HIV requires host machinery to replicate. In turn, the host cell protects itself using antiviral factors. A full understanding of the host factors involve in HIV replication will provide us with valuable knowledge of HIV virology and cell biology. It will also help to develop new anti-HIV therapy. Functional screens using genome-wide siRNA libraries have implicated hundreds of host proteins as modulators of HIV replication. In this proposed project, we will use multiple RNAi resources to identify the innate host proteins that restrict HIV-1 replication. The remaining goals for this project are to focus on further validation and functional study of the restriction factors that come out of screens.

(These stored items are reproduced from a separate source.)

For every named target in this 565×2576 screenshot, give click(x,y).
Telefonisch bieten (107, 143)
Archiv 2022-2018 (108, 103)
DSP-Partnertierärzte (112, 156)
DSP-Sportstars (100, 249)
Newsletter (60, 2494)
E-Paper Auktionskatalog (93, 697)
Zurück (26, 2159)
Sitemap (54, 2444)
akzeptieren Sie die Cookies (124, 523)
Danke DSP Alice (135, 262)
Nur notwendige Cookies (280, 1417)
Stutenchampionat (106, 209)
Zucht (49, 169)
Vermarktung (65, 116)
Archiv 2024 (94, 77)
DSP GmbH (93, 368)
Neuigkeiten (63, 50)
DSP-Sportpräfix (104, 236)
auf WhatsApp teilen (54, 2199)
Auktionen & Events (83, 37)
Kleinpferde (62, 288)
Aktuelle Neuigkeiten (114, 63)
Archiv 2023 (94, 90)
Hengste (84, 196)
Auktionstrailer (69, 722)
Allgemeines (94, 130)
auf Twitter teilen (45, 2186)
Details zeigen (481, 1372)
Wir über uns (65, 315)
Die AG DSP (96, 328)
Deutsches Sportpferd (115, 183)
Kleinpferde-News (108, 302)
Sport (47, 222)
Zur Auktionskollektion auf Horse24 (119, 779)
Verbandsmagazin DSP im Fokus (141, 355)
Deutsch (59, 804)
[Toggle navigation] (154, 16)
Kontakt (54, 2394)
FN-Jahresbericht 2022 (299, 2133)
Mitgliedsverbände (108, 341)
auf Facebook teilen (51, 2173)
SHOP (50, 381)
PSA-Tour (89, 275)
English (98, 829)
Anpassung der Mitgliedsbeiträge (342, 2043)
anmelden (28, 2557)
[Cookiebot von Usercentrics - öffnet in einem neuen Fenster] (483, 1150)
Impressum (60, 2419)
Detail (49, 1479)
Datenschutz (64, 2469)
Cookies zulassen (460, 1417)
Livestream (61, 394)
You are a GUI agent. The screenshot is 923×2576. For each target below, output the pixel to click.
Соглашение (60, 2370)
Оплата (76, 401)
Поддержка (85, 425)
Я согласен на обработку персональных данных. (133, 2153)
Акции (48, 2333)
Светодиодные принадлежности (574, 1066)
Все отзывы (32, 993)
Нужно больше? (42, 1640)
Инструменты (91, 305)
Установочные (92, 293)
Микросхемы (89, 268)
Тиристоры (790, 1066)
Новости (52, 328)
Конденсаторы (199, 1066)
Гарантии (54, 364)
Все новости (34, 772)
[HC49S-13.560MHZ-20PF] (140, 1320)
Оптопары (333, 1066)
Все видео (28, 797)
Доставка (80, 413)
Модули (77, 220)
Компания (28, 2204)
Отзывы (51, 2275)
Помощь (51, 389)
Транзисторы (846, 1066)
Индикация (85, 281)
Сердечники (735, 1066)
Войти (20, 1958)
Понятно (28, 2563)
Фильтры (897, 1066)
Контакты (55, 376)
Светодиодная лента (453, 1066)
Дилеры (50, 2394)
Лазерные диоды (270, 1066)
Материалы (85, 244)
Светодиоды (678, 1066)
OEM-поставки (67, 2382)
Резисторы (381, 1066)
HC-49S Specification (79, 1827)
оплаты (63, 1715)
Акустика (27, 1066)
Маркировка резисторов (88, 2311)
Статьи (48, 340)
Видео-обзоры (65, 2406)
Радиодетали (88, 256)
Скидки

Aim 1 is the validation and functional analysis of HIV-1 restriction factors identified through genome-wide siRNA screens. We recently completed siRNA screens using multiple RNAi resources (three orthologous siRNA libraries). The screens identified 212 potential host restriction factors. For this aim, we plan to focus on a shortened list of potential anti-HIV host factors, and perform further validation and functional studies to confirm their roles. The plan includes confirmation of siRNA knockdown efficacy, RNAi effect rescue, validation in human primary cells, and mechanistic studies of a few of promising HIV-1 restriction factors. In addition, we plan to test the inhibitory efforts of confirmed restriction factors on other viruses.
Aim 2 is the identificatin of factors that mediate interferon- induced restriction of HIV-1 through genome-wide siRNA screens. It has been long known that Type I interferon (IFN) can induce the expression of a large set of interferon-stimulated genes and establish a potent antiviral response. Both early and late steps of HIV-1 replication can be blocked by IFN-1. In this aim, we will perform genome-wide siRNA screens to identify HIV-1 restriction factors whose activity is required by IFN. The candidate restriction factors will be further filtered by performing comprehensive bioinformatic analysis. A set of potential IFN-induced HIV-1 restriction factors will be selected for further validation and functional studies. We believe that our study of HIV-1 restriction factors will provide new insights into the barriers to viral infection and may have important ramifications for the identification of new antiviral targets.
Although there are several effective drugs for treating AIDS/HIV that can slow the course of the disease, there is still no cure or vaccine. We propose to use functional genomic approaches to identify novel HIV restriction factors, and further validate and study their function in physiologically relevant, HIV-infected host cells. The discovery and functional studies of novel HIV restriction factors will help unravel the previously unrecognized cellular antiviral mechanisms that can be used in new strategies to prevent or treat HIV infection.